아이폰 앱스토어 리뷰 등록시 암호화 모듈이 있다면?

미국 정부 사이트에서 ERN이나 CCATS를 진행해야 합니다.

이게 참 험난한 시작입니다. 한글로 되어 있는 처리방법이 없습니다. 저도 아직 완료된 상태는 아니지만 공유해보도록 하겠습니다.

Q. 아이폰 앱스토어에 등록하고 싶어요.. 근데 암호화 사용했어요.... 어떻게 해야 해요

A. 면책 조건이 있긴 한데 보통 여기에 속하지가 않습니다. 은행거래를 통핸 정보를 보기 위해 암호를 풀거나... 그러지 않으면... 즉 암호화를 하면 면책조건에 해당되지 않습니다.

SNAP-R이나 CCATS를 진행해야 합니다.

Q.미국수출협약을 한국 사람이 앱 만들어 한국사람에게 팔겠다는데 왜 미국 정부 허락을 맡아야해요?

A.앱스토어 서버가 미국에 있어서 그래요

Q.만약 그런내용을 안적고 앱에 올리면요?

A.해당 내용을 잘 보시면 걸리면 통보없이 바로 삭제입니다.

App Store Review Guidelines.

Section 2.3 of the iOS Developer Program License Agreement specifies,

"You certify that (i) none of the Licensed Applications contains, uses or supports any data encryption or cryptographic functions; or (ii) in the event that any Licensed Application contains, uses or supports any such data encryption or cryptographic functionality, You will, upon request, provide Apple with a PDF copy of Your Encryption Registration Number (ERN), or export classification ruling (CCATS) issued by the United States Commerce Department, Bureau of Industry and Security and PDF copies of appropriate authorizations from other countries that mandate import authorizations for that Licensed Application, as required."

Please review your app's encryption ability, and when resubmitting your binary, check the appropriate answers to the questions in the Export Compliance section of iTunes Connect.
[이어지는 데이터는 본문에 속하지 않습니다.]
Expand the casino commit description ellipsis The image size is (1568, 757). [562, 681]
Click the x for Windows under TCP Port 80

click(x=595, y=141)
You may be asked some follow-on questions to determine the level of encryption in your app; you may also be asked to provide a copy of your CCATS.

If you have questions related to export compliance and your app's use of encryption, please contact the App Store Export Compliance team at appstore.ec@apple.com.

그럼

대략적인 진행방법입니다.

1. https://snapr.bis.doc.gov/snapr/ 에 등록하기

2. 메일주소 확인 메일을 확인하고 링크 클릭

3. snap-r cin 넘버가 메일로 옵니다. 이게 오면 암호 등록을 할수 있습니다.

4. snap-r에 로그인 합니다.

5. work item을 생성합니다.

6. Encryption Registration Supp. No. 5 to Part 742 문서를 작성합니다.

7, work item 작성을 완료하고 submit 합니다.

8. 승인완료 메세지를 받고 해당 문서를 pdf로 저장합니다.

9. 앱스토어 화면에서 등록을합니다.

현재 8까지 진행했으나 9번에서 ERN문서 등록이 되지 않아 문의를 한 상태입니다.

완료되는 데로 포스팅을 추가하겠습니다.

참고 : Encryption Registration Supp. No. 5 to Part 742

Supplement No. 5 to Part 742—Encryption Registration

Certain classification requests and self-classification reports for encryption items must be supported by an encryption registration, i.e., the information as described in this Supplement, submitted as a support documentation attachment to an application in accordance with the procedures described in §§740.17(b), 740.17(d), 742.15(b), 748.1, 748.3 and Supplement No. 2 to part 748 of the EAR.

(1) Point of Contact Information

(a) Contact Person

(b) Telephone Number

(c) Fax Number

(d) E-mail address

(e) Mailing Address

(2) Company Overview (approximately 100 words).

(3) Identify which of the following categories apply to your company's technology/families of products:

(a) Wireless

(i) 3G cellular

(ii) 4G cellular/WiMax/LTE

(iii) Short-range wireless/WLAN

(iv) Satellite

(v) Radios

(vi) Mobile communications, n.e.s.

(b) Mobile applications

(c) Computing platforms

(d) Multimedia over IP

(e) Trusted computing

(f) Network infrastructure

(g) Link layer encryption

(h) Smartcards or other identity management

(i) Computer or network forensics

(j) Software

(i) Operating systems

(ii) Applications

(k) Toolkits/ASICs/components

(l) Information security including secure storage

(m) Gaming

(n) Cryptanalytic tools

(o) “Open cryptographic interface” (or other support for user-supplied or non-standard cryptography)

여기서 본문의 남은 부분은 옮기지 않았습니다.